[What the task requires] Pull out every line of the records below that contains the string "pyautogui". Letter case counts.

** Opening Data to process block **

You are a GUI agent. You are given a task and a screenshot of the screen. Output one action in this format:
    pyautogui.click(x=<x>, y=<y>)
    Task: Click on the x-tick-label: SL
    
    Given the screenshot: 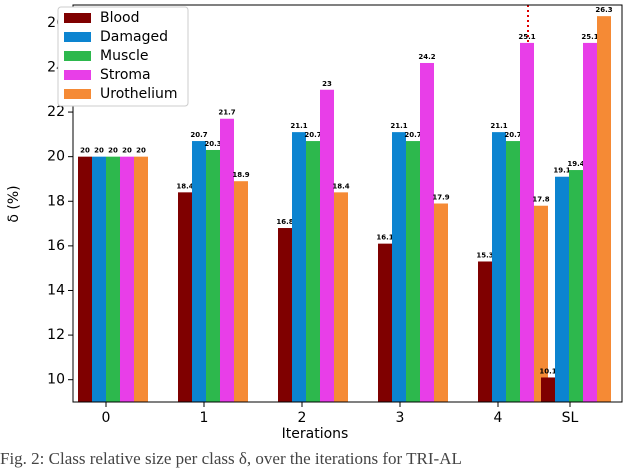 What is the action you would take?
    pyautogui.click(x=570, y=418)
    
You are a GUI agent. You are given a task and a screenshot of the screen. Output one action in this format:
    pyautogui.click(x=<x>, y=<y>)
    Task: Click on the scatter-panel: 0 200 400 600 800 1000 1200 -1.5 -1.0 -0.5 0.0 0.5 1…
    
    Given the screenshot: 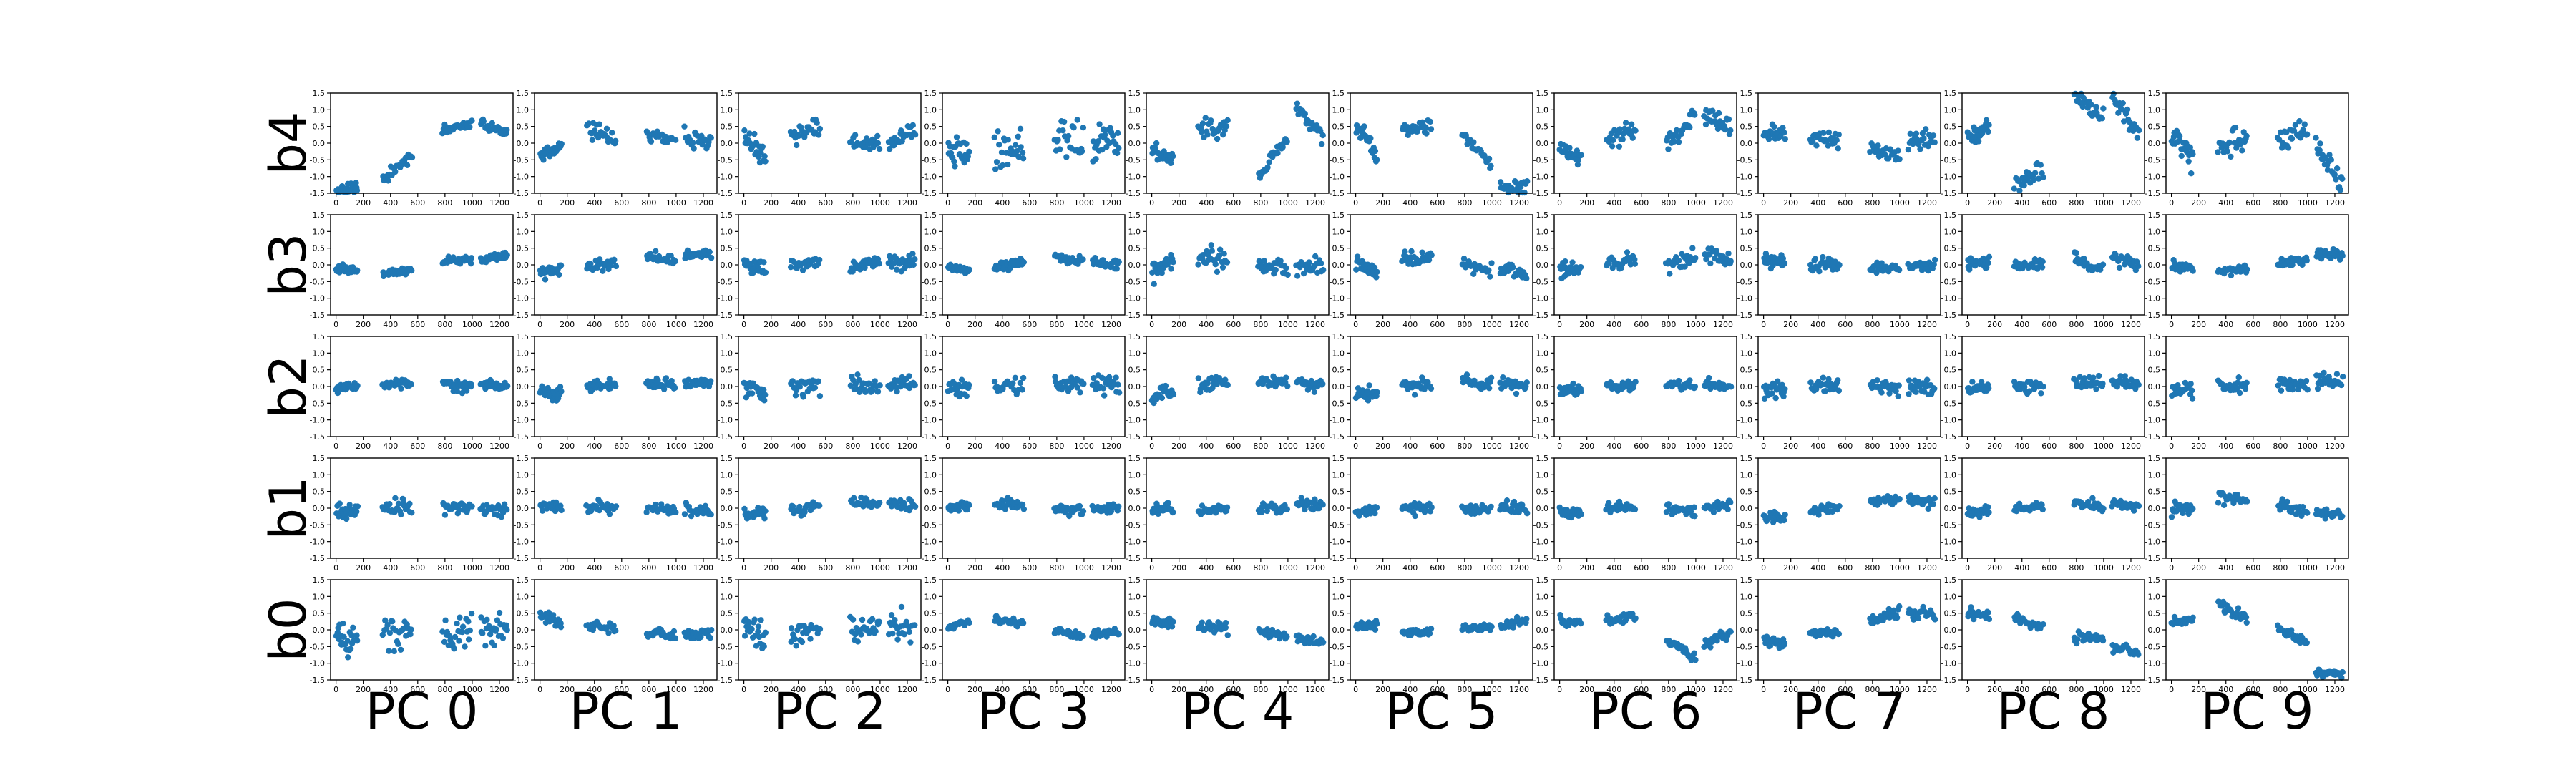 What is the action you would take?
    pyautogui.click(x=1839, y=148)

** Closing Data to process block **

[Exercise response]
    pyautogui.click(x=<x>, y=<y>)
    pyautogui.click(x=570, y=418)
    pyautogui.click(x=<x>, y=<y>)
    pyautogui.click(x=1839, y=148)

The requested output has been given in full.